From May 28–30, 2012, U.S. television network The History Channel aired a three-part
miniseries titled Hatfields & McCoys,
starring Kevin Costner as William Anderson "Devil Anse"
Hatfield and co-starring Bill Paxton
as Randolph "Ole Ran'l" McCoy,
Tom Berenger as Jim Vance, and Powers Boothe
as Judge Valentine "Wall"
Hatfield. The miniseries set the
record as the most-watched entertainment telecast in the history of advertising-supported
basic cable.
A pair of rifles owned by the Hatfields and the McCoys
appeared as a pair of artifacts in the fourth season of the Syfy original show Warehouse 13. Within the show, the rifles have the ability to
attract each other like magnets but open fire when they get close enough to
each other.
In 2013, NBC
commissioned a pilot for a television show updating the feud to present-day Pittsburgh with Rebecca De Mornay, Virginia Madsen, Sophia Bush, and James Remar but it was not picked up.
On August 1, 2013, the reality television series Hatfields & McCoys: White Lightning
premiered on the History channel.
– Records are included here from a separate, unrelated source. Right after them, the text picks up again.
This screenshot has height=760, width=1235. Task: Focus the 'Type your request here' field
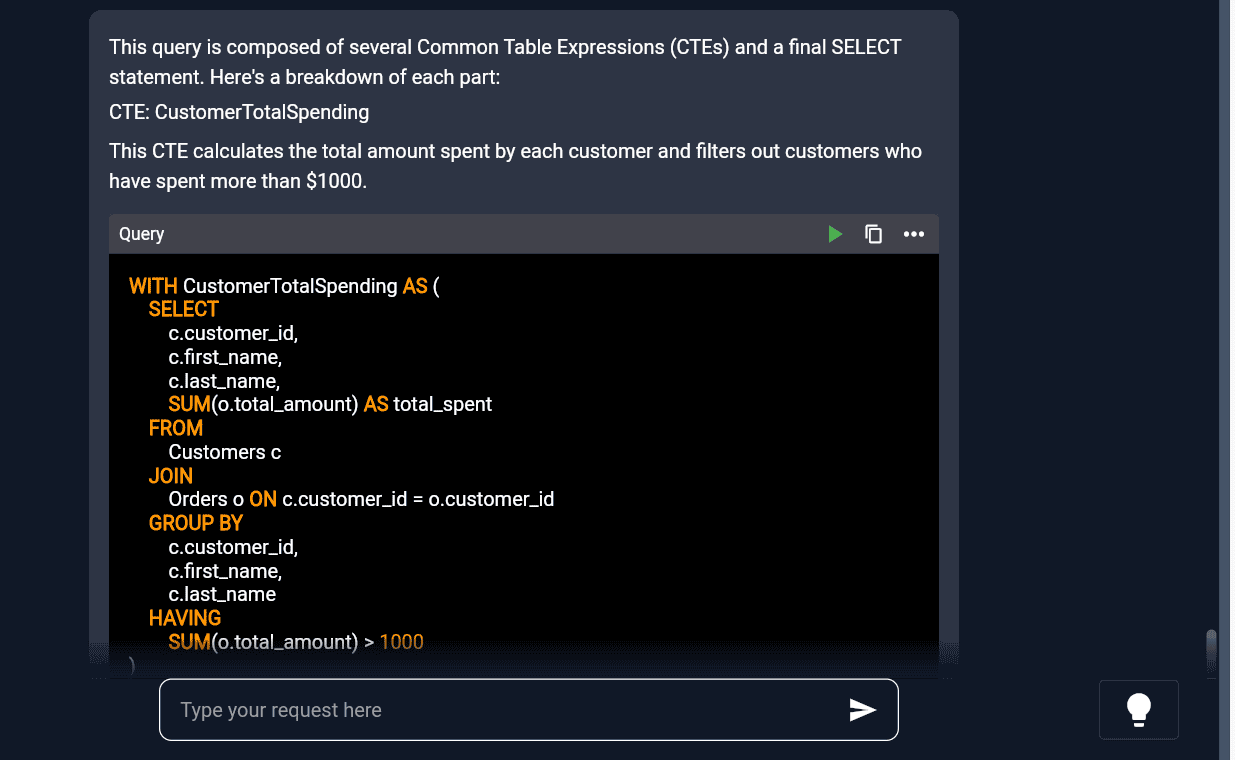click(x=529, y=710)
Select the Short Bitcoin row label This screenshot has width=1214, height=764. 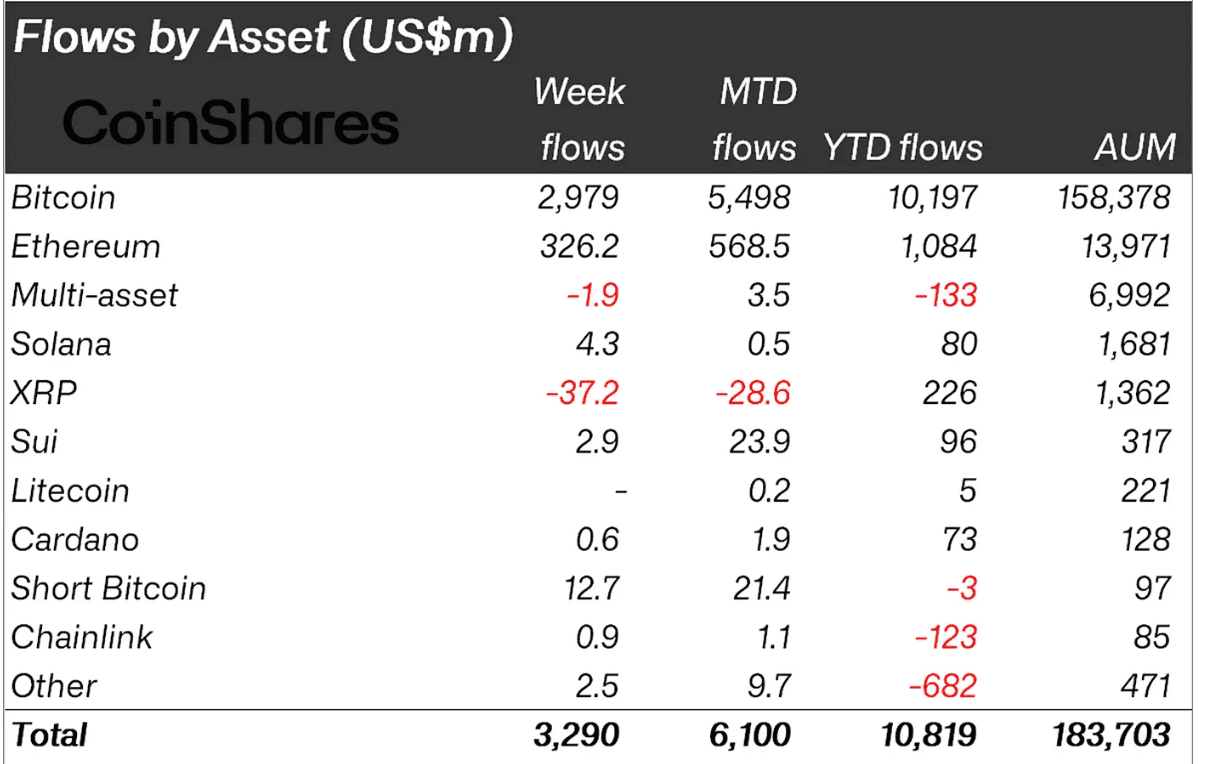(x=108, y=588)
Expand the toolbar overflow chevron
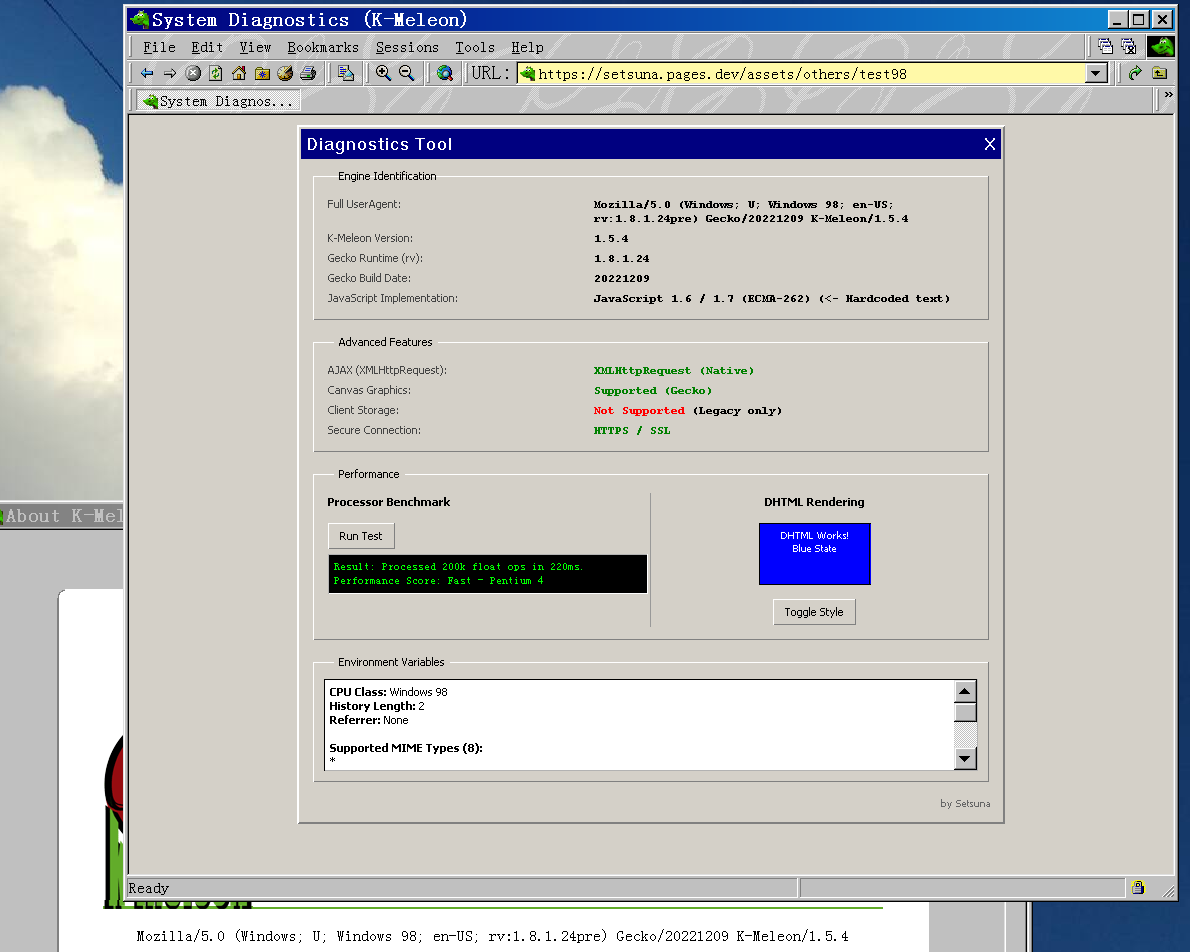This screenshot has width=1190, height=952. pos(1168,96)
The
series begins with an investor offering to set up the feuding families into
business making moonshine and follows the families' attempt to run the
business together.
In an episode of Modern
Family originally aired January 15, 2014, titled "Under Pressure," Cam
is working as a gym teacher who has plans to let parents play dodgeball with
each other at the school's open house, and wants to divide the two teams into Hatfields and McCoys. The school principal frowns upon this idea, however, Gloria and a competitive mother played
by Jane Krakowski decide to settle
their score with such a game. Hurriedly, Cam
proclaims Hatfields for one side and McCoys for the other.
The fifth season of My
Little Pony: Friendship Is Magic featured an episode titled "The Hooffields and McColts",
in which two clans have a longstanding feud over whether to use the land for
farming or construction. A similar theme was covered in Season 3, Episode 9 of Littlest Pet Shop, "Feud for Thought", in which two koalas are at odds with
each other but don't know why, other than that their owners are in a feud.
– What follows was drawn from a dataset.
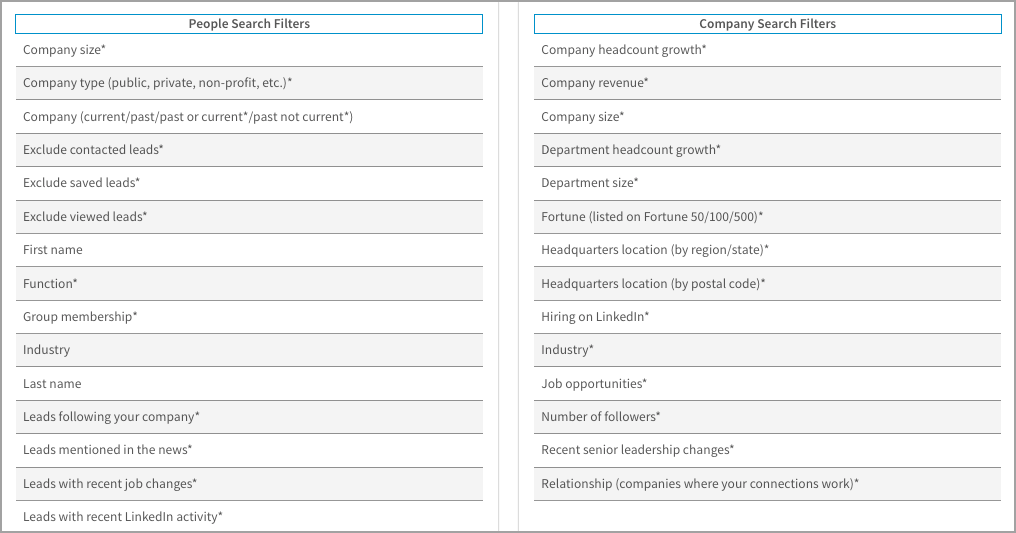This screenshot has height=533, width=1016.
Task: Select Leads mentioned in the news row
Action: tap(107, 450)

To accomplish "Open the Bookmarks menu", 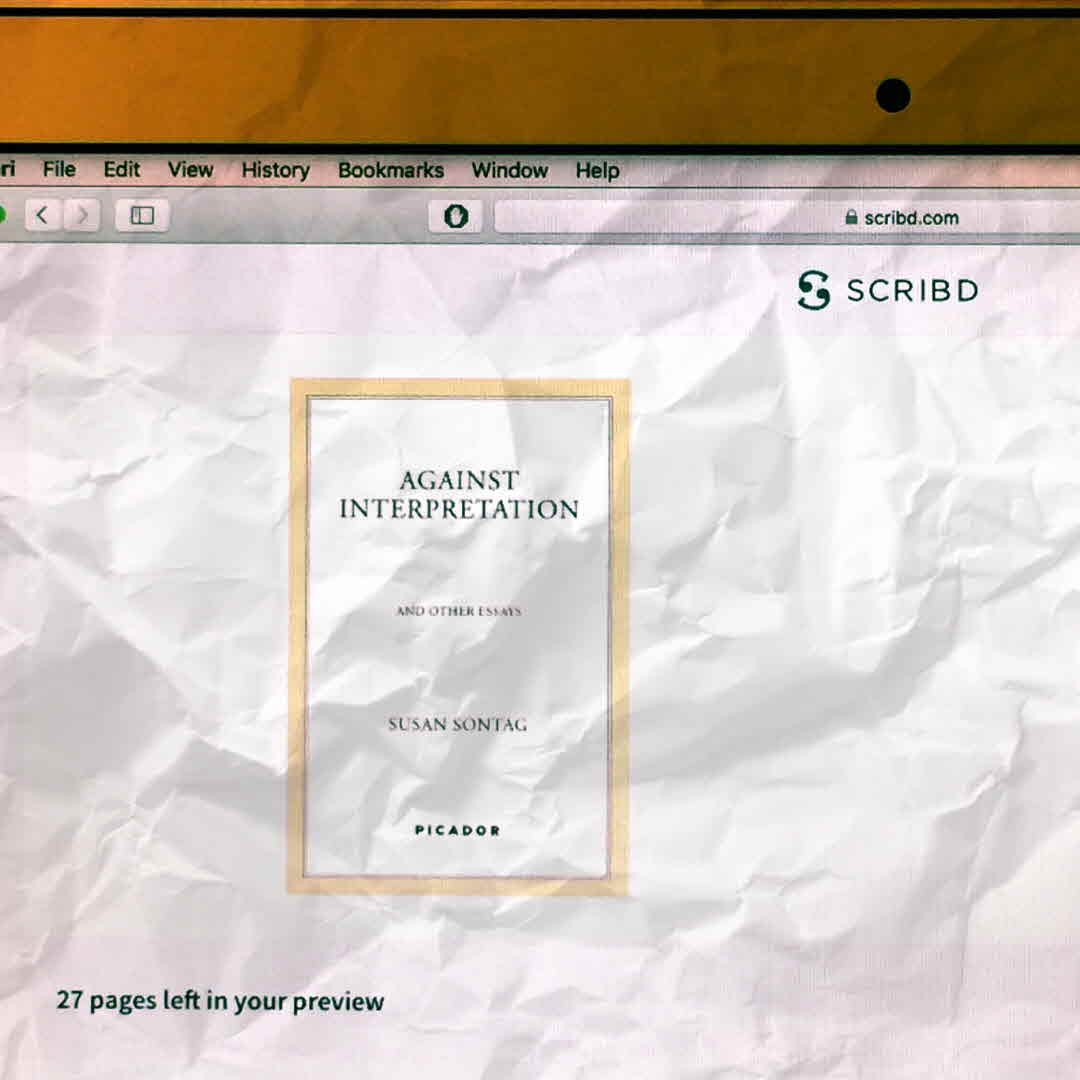I will tap(390, 171).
In Bonanza, The Gunmen (season 1, episode 19) Joe and Hoss were mistaken for two
gunmen called Sladeboys that were
hired by Mcfadden (McCoy) to take out the Hatfields
in the small Texas town of Kiowa
Flats.
In the Ben 10
reboot, a season 3 episode called "Them's
Fighting Words!" features a parody of the feud, where the Hartfields and McJoys have been trying to claim ownership over a missing corn
flute, accusing the other family of stealing it. The villain Hex actually finds it and starts
summoning in the family's ancestors, finding out the flute's power increases
the more the two families fight each other, though Ben and Gwen are able to
quell them and stop Hex's plans to
create an army of ghost soldiers by revealing that it was meant to be shared by
them as a marriage gift, ending the feud.
Music
The song "Luckenbach,
Texas (Back to the Basics of Love)" written by Bobby Emmons and Chips Moman,
sung by Waylon Jennings and Willie Nelson, makes mention of the Hatfield/McCoy feud.
The song The Hatfield
and the McCoy's was written and sung by Eddie Martin a Bristol-based
musician and regular at the Famous Old
Duke. It is track 8 on Pillowcase
Blues.
In 2018, Mountain
Fever Records released a single from their album from Dave Adkins, "Right or
Wrong". The song, "Blood
Feud", Written by Dave Adkins
and Larry Cordle is a retelling of
the familiar story of the deadly discord between the Hatfield and McCoy
families during the Civil War era.
"My Summer
Vacation" is a song written by O'Shea
Jackson (Ice Cube), Garry Marshall
Shider, David L. Spradley, and George Jr. Clinton and was released in
1991, mentions the Hatfields and McCoys in its lyrics.